Wednesday, May 5, 2010

I Told You So: The Unallotment Decision Was Predictable

The Minnesota Supreme Court’s unallotment decision was predictable. As I argued in a June 16, 2009 MinnPost op-ed, several constitutional and statutory arguments suggested that if Governor Pawlenty used unallotment to balance the budget as he promised, a court would find his action illegal.
The governor did what he promised and the Court found it illegal. In a 4-3 ruling, with Chief Justice Magnuson writing the majority opinion and casting the deciding vote, he crafted a classic opinion that actually is the model of judicial restraint. In reaching its decision, Magnuson noted that the Court could have ruled on either statutory or constitutional grounds but that since it could handle the matter by statute, it would not address the constitutional issues.
Then the court read the statute, sought its best to interpret it, found it vague, and then deferred to traditional rules of statutory interpretation to argue that it could not have been the intent of the legislature when it drafted the unallotment law to give the governor broad authority to use this power to balance the budget. A balanced budget instead was a prerequisite to using this power when there were unanticipated shortfalls. Those grounds did not exist here, the governor loses on statutory grounds. But both Justices Page and Paul Anderson in separate concurrences suggested that the governor might also have acted unconstitutionally and that the entire unallotment statute may be void.
But the unallotment decision is also narrow in the sense that it legally only affected the Minnesota Supplemental Aid–Special Diet Program; a mere few million out of the $2.7 billion unallotted. The decision does contain language suggesting all of the unallotment is void, but it technically will take additional lawsuits to overturn the governor’s actions.
Two questions remain: What's next given the opinion and who are the winners and losers as a result of the case?
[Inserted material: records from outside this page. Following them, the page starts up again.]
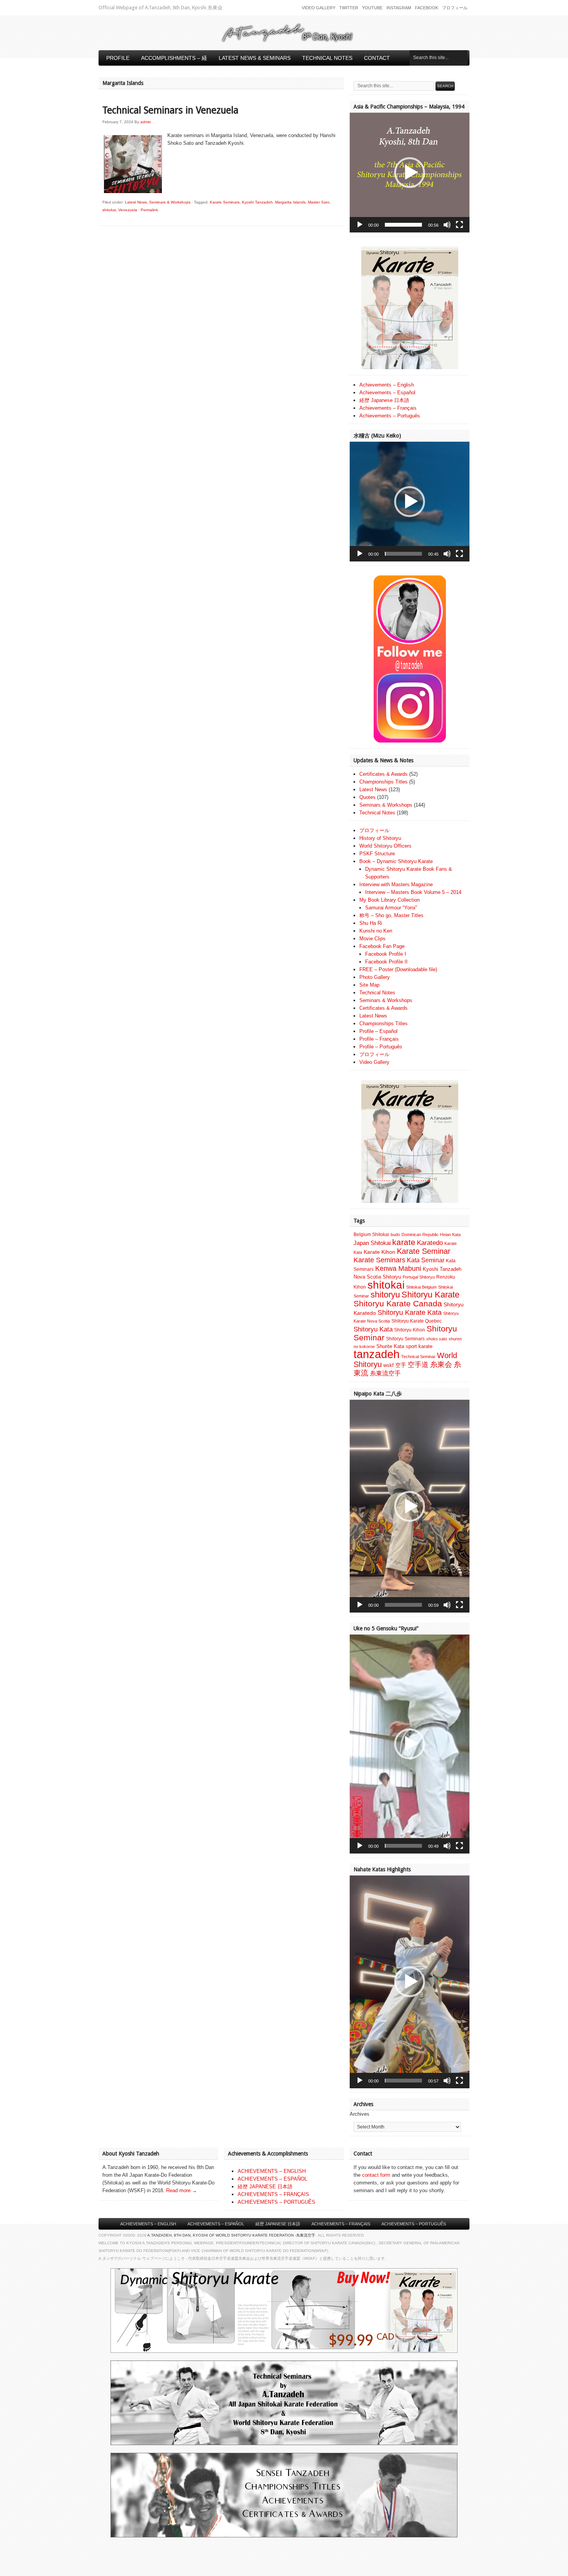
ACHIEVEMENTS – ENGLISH (272, 2171)
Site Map (369, 985)
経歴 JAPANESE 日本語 (265, 2186)
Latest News (136, 202)
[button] (409, 172)
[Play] (360, 225)
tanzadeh (377, 1354)
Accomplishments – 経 (174, 58)
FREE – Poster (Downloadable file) (398, 969)
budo (395, 1234)
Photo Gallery (374, 977)
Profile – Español (378, 1031)
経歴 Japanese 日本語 (384, 400)
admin (145, 122)
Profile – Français (379, 1039)
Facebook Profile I (385, 954)
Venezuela (127, 210)
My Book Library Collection (389, 900)
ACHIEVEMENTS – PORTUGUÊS (276, 2202)
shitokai (109, 210)
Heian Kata (450, 1234)
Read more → (181, 2190)
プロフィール (455, 7)
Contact (377, 58)
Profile (117, 58)
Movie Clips (372, 938)
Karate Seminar (424, 1251)
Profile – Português (380, 1047)
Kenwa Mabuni (398, 1268)
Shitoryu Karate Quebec (416, 1321)
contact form (376, 2175)
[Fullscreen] (459, 225)
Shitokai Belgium (421, 1287)
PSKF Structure (377, 853)
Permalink (149, 210)
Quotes (367, 797)
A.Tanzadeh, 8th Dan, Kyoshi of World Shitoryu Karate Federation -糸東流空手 (231, 2235)
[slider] (403, 225)
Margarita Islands (290, 202)
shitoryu (385, 1294)
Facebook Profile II (386, 962)
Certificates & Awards (383, 774)
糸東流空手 (385, 1373)
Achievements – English (386, 385)
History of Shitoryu (380, 838)
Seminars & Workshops (169, 202)
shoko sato (436, 1338)
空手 (400, 1365)
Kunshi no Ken (375, 931)
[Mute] (447, 225)
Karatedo (430, 1242)
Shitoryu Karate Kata (410, 1312)
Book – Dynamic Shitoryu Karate (396, 861)
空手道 (418, 1364)
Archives (359, 2114)
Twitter (348, 7)
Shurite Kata (390, 1346)
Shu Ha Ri (370, 923)
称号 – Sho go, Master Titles (391, 915)
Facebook (426, 7)
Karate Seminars (225, 202)
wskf (388, 1365)
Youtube (372, 7)
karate (403, 1242)
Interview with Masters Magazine (396, 884)
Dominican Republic (420, 1234)
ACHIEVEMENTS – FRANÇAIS (273, 2194)
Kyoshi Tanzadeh (257, 202)
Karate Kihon (379, 1252)
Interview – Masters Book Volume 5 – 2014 (413, 892)
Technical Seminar (418, 1356)
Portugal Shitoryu (419, 1277)
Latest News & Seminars (255, 58)
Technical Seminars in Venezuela (170, 110)
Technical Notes (327, 58)
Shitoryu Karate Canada (398, 1303)
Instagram (398, 7)
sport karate (419, 1346)
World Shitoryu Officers (385, 846)
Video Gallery (318, 7)
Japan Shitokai (372, 1243)
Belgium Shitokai (371, 1234)
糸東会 (441, 1364)
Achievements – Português (389, 416)
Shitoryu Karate (430, 1294)
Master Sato (319, 202)
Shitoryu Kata (373, 1329)
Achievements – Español (387, 392)
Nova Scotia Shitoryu (377, 1277)
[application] (409, 172)
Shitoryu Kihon (409, 1330)
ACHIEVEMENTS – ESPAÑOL (272, 2179)
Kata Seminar (425, 1260)
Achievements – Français (388, 408)
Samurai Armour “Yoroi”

What is next is that the governor and the legislature should consider the entire $2.7 billion unallotment illegal and assume that they need to fix it before session ends in few weeks. They should have planned for this decision but no one did. Now with just weeks to go there is no plan in place. Look to see either the legislature ratify the unallotment or suggest other cuts. They might try to raise taxes but there is no way the governor will support that. Unless the legislature backs down, look to see a suicide special session this year. The only thing that might change this is if the Republicans fear electoral reprisal from voters if they support cuts and they vote with Democrats out of raw political survival. The chances of this are slim.
Winners and losers? Of course the plaintiffs and Galen Robinson of Mid-Minnesota Legal Assistance are the major winners. They get their money for the diet program. They also brought the case when the DFL chickened out last year and decided not to go to court. But if the legislature ratifies the unallotment, their actions may be for naught.
The second winner is Chief Justice Magnuson. A former law partner of the governor who appointed him to the bench, Magnuson has spent nearly his entire time fighting the governor’s budget cuts to the judiciary. Unlike the other three Pawlenty appointees to the Supreme Court who supported the governor (possibly with dreams of getting named chief justice), Magnuson’s announcement before the case that he was stepping down from the Court liberated him to follow what the law told him to do. The final decision was 4-3, with the Chief Justice casting the deciding vote (as I predicted it would be). His decision will be remembered as a courageous one, marked with independence and integrity.
Now the losers. Pawlenty of course lost legally and politically. His macho use of unallotment last year was a presidential campaign signal about how he would act decisively with Congress to balance the budget without taxes. Now that the action is illegal, it is harder to see this as helping his already moribund presidential momentum. But Pawlenty’s official statement reacting to the Court decision demonstrated a lack of grace. He condemned the decision and said he disagreed with the Court but would comply. He could not accept that he did anything wrong.
The second loser is Speaker Margaret Anderson-Kelliher and the DFL. She and they opted not to challenge the unallotment last year and now look foolish. Now with the Speaker the DFL convention-endorsed candidate for governor, she is faced with numerous problems. The last thing she wanted politically was for the Court to do what it did. Whatever she does with the budget she will get the blame. As Speaker she is the face of the legislature and will be tagged with the final results. The last two years the governor has outflanked her politically. It is unlikely before this decision Pawlenty and the Republicans were going to make life easy for her, now it will be even worse as they seek to embarrass and politically damage her.
The third loser is Tom Emmer, the Republican gubernatorial candidate. He filed a brief in this case supporting the governor that was effectively rejected, and if he is elected governor, he will have one less tool at his budget disposal.
Finally, other losers include law professors David Stras and Michael Paulsen of the University of Minnesota and St. Thomas law schools. They filed a brief in this case drawing upon federal constitutional principles to defend the governor. They might know the U.S. Constitution but they did not understand Minnesota constitutional law. Then there was Patrick Robben, the governor’s legal counsel. His performance at the oral arguments in the case was awful; answering questioning more supportive of the other side than of the governor. He did nothing to help his boss int this case.
But the biggest loser in all this are the citizens of Minnesota. The State’s budget is a mess due to the political ambitions of its elected officials.